[WHAT THIS TASK INVOLVES] Two lines in the data below mark the range: the one with "Image resolution: width=1280" and the one with "Open the blue question mark help". Return both, along with every line between them, exactly.
[[ EXTRACTED INFORMATION open ]]
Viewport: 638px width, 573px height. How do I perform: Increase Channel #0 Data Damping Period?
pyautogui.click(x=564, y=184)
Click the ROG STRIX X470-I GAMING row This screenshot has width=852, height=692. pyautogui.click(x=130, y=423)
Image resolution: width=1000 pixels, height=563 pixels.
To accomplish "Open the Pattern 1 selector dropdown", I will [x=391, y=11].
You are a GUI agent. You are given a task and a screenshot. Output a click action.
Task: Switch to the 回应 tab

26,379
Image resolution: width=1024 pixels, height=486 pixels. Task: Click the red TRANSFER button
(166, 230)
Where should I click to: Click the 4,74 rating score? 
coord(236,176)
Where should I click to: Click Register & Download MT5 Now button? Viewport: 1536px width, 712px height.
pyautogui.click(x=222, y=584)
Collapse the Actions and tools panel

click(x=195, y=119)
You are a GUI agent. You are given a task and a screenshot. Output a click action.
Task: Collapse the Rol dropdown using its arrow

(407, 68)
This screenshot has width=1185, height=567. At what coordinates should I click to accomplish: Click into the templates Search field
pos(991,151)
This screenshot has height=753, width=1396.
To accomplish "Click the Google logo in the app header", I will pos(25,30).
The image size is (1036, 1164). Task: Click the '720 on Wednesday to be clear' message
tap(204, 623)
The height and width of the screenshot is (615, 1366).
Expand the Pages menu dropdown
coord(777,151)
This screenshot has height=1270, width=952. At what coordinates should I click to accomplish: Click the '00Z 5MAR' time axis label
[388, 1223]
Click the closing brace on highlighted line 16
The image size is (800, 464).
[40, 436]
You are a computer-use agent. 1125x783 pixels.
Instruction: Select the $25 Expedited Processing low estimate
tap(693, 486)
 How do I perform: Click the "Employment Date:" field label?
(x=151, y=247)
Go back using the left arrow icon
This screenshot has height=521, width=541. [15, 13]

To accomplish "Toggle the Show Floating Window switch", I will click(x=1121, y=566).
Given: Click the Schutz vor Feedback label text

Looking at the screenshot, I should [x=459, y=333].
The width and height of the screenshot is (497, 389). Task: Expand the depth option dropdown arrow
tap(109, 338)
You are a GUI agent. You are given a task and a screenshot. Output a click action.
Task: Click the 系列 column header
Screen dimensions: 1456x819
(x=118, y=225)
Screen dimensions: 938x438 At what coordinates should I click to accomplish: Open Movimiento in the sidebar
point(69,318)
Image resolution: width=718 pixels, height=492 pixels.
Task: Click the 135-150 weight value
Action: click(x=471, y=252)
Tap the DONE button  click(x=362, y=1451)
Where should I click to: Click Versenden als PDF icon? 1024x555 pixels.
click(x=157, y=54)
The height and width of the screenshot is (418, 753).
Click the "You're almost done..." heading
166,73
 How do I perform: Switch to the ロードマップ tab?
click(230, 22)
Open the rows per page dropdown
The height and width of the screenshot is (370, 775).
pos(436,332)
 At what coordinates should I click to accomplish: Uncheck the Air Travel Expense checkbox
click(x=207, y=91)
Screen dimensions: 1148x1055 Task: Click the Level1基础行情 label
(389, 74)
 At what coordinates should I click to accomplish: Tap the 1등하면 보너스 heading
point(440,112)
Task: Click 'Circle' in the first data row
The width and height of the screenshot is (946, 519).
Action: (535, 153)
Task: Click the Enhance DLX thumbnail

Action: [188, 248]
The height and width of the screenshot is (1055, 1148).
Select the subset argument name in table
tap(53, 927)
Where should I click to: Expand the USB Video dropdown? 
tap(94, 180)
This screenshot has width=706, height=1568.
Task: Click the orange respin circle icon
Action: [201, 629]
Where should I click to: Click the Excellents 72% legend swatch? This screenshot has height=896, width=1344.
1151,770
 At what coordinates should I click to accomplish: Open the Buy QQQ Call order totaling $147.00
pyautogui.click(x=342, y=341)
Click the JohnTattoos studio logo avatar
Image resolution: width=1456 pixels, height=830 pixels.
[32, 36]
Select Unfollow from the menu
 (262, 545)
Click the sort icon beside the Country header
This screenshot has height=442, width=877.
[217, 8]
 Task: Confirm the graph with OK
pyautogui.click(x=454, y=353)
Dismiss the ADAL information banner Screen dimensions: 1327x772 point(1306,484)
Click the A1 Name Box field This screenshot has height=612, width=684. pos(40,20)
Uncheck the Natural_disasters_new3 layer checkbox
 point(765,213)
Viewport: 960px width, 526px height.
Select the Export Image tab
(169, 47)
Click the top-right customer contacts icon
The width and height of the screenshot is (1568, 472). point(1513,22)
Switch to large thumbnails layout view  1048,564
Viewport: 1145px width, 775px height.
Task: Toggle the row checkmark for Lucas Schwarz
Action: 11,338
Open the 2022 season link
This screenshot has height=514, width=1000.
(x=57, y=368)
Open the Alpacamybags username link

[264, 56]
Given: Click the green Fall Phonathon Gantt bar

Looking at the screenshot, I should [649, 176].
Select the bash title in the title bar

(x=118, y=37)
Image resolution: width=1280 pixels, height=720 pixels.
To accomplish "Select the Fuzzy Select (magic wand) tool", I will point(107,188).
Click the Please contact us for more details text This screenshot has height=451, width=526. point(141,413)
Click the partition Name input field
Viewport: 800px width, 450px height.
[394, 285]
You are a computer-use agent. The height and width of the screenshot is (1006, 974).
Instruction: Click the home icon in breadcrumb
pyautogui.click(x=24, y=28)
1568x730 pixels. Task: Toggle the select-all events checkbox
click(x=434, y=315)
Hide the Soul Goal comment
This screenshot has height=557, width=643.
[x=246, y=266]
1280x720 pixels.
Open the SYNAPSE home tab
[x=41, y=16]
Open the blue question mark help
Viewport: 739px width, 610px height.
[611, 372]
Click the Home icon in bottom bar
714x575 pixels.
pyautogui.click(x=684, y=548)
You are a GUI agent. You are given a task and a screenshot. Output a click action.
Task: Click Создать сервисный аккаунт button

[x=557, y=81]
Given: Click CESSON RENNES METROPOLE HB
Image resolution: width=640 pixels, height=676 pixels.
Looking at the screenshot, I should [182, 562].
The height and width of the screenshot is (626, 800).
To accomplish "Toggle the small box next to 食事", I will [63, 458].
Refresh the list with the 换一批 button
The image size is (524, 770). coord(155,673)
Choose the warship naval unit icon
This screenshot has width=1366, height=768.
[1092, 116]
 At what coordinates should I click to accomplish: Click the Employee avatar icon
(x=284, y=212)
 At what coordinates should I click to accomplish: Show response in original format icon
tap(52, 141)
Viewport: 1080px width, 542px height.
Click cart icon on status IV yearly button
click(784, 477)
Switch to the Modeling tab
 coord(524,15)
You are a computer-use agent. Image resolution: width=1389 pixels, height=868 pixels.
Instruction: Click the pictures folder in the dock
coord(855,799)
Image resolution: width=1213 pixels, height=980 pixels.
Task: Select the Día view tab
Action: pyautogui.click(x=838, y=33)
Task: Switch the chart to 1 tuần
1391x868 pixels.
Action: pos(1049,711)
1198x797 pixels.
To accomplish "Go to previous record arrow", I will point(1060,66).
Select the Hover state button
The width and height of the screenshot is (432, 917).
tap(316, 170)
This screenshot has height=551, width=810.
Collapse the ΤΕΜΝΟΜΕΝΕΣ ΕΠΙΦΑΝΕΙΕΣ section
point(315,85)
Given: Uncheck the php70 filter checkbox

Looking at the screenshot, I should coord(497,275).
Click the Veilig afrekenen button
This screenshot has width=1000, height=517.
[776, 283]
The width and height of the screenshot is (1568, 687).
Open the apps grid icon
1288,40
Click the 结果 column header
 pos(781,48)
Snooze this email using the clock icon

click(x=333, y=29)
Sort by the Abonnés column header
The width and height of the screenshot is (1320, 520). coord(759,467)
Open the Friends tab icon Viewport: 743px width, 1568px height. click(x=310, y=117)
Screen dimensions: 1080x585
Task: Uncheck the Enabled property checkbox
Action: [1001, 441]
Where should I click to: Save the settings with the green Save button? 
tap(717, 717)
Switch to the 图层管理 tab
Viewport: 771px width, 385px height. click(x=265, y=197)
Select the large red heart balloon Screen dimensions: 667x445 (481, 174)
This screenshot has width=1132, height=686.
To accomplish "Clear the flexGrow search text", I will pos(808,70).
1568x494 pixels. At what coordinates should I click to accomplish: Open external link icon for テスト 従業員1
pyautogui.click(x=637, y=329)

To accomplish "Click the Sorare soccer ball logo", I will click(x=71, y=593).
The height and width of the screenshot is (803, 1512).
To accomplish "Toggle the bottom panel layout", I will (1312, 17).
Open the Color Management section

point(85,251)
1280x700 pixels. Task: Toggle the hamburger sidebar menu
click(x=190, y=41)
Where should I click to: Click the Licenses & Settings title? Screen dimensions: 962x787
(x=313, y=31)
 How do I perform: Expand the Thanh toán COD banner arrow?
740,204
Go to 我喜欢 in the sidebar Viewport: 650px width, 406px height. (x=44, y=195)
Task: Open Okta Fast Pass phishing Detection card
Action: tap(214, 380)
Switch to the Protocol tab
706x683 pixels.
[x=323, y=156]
[[ EXTRACTED INFORMATION closed ]]
[ANSWER SECTION]
Image resolution: width=1280 pixels, height=720 pixels.
To accomplish "Select the Fuzzy Select (magic wand) tool", I will point(107,188).
Click the Please contact us for more details text This screenshot has height=451, width=526. point(141,413)
Click the partition Name input field
Viewport: 800px width, 450px height.
[394, 285]
You are a computer-use agent. The height and width of the screenshot is (1006, 974).
Instruction: Click the home icon in breadcrumb
pyautogui.click(x=24, y=28)
1568x730 pixels. Task: Toggle the select-all events checkbox
click(x=434, y=315)
Hide the Soul Goal comment
This screenshot has height=557, width=643.
[x=246, y=266]
1280x720 pixels.
Open the SYNAPSE home tab
[x=41, y=16]
Open the blue question mark help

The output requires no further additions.